O bloco de Gil Garcia (que conta com André Pestana, Daniel Martins, João Pascoal e Flávio Ferreira) acusa Renata Cambra de “um esquerdismo infantil que quer, apenas, manter o MAS como um partido marginal”. “[A Renata Cambra] diz que queremos utilizar o MAS como ‘barriga de aluguer’ para um novo partido político, mas isso é uma falácia. Ela devia dedicar-se a lutar contra a extrema-direita, mas toda a sua raiva é dirigida a André Pestana, porque, alegadamente, ele queria ser deputado. Quem me dera ter dez ‘André Pestanas’ no Parlamento”, refere.
“Eu é que sou o presidente….”
Renata Cambra tem sido o rosto do MAS desde a campanha para as Legislativas de 2022, mas o “histórico” Gil Garcia afirma que é ele quem continua a “ser o representante legal” do partido, o que “pode ser confirmado pelo TC”. “[A Renata Cambra] só foi escolhida para ser cabeça-de-lista daquelas eleições, e estou muito arrependido dessa decisão. Nunca houve uma votação para transferir a liderança do Gil Garcia para a Renata Cambra”, garante.

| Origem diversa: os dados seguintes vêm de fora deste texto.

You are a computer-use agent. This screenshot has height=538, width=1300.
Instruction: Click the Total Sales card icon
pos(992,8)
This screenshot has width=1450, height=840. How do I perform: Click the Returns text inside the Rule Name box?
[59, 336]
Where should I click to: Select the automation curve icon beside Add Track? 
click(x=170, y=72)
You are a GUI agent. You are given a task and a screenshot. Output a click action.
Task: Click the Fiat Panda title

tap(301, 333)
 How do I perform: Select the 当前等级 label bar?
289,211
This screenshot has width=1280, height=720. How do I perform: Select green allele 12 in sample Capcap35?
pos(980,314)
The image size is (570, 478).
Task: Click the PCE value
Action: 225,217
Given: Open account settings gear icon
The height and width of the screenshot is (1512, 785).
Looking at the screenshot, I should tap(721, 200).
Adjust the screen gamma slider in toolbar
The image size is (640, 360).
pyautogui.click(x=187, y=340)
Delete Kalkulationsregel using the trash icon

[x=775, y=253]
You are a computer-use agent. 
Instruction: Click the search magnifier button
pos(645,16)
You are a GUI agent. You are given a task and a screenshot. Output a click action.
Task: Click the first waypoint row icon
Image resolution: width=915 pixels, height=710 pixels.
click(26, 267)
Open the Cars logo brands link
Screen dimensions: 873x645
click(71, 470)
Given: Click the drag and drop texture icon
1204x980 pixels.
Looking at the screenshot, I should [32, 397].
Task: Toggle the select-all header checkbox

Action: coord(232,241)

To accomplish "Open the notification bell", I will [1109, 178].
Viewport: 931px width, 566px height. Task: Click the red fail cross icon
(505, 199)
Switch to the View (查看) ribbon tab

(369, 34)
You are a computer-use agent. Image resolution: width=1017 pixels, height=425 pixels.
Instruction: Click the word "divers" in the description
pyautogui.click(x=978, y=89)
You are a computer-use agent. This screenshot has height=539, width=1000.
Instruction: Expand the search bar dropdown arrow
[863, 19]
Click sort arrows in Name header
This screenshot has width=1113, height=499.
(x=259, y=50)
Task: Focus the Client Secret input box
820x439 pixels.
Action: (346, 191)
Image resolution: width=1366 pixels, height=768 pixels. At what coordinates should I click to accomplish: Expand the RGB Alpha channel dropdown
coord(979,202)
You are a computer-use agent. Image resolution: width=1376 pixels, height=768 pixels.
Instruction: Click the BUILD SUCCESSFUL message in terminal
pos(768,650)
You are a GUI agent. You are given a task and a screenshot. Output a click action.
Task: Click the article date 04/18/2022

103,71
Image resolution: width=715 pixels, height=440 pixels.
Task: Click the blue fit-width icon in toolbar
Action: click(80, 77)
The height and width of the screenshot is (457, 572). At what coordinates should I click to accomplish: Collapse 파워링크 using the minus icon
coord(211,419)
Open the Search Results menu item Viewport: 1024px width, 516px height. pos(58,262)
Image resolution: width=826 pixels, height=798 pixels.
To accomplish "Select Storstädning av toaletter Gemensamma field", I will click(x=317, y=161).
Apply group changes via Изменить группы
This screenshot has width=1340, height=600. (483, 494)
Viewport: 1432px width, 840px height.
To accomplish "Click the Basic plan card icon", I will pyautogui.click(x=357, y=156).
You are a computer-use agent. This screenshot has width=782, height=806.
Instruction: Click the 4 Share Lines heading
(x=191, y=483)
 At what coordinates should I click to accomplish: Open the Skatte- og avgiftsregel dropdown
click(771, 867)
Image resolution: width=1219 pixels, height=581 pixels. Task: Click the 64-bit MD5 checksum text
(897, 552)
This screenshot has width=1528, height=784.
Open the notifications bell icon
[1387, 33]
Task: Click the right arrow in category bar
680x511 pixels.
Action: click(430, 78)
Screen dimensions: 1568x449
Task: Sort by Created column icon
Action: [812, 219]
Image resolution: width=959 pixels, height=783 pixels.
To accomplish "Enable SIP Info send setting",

A versão é rejeitada por Renata Cambra que, assegura, foi eleita em Congresso em julho de 2022. E acusa o adversário interno de utilizar uma estratégia que “não respeita a decisão dos militantes do partido”. “Só agora tive conhecimento de que os resultados do Congresso não tinham sido comunicados ao Constitucional, como deveriam. É algo que pode prejudicar muito o MAS. Queremos provar esses resultados”, diz.
Saída de André Pestana revela polémicas
Renata Cambra deixou de ter acesso à sede, contas bancárias e passwords dos e-mails e das redes sociais do MAS no dia 1 de julho. As tensões foram sendo geridas dentro de portas, mas, passados apenas dez dias, o copo transbordou com o anúncio da demissão de André Pestana do partido.
“Após mais de 10 anos de militância no MAS, que ajudei a fundar, verifico hoje que um grupo lançou uma ação destrutiva contra a liderança histórica do partido e contra militantes que têm estado na primeira linha das grandes lutas laborais, o que me leva a concluir, com tristeza, que no momento atual, este já não é o espaço onde me sinto útil para lutar”, lê-se no comunicado do sindicalista. A ala de Gil Garcia confirmava, assim, publicamente, o descontentamento.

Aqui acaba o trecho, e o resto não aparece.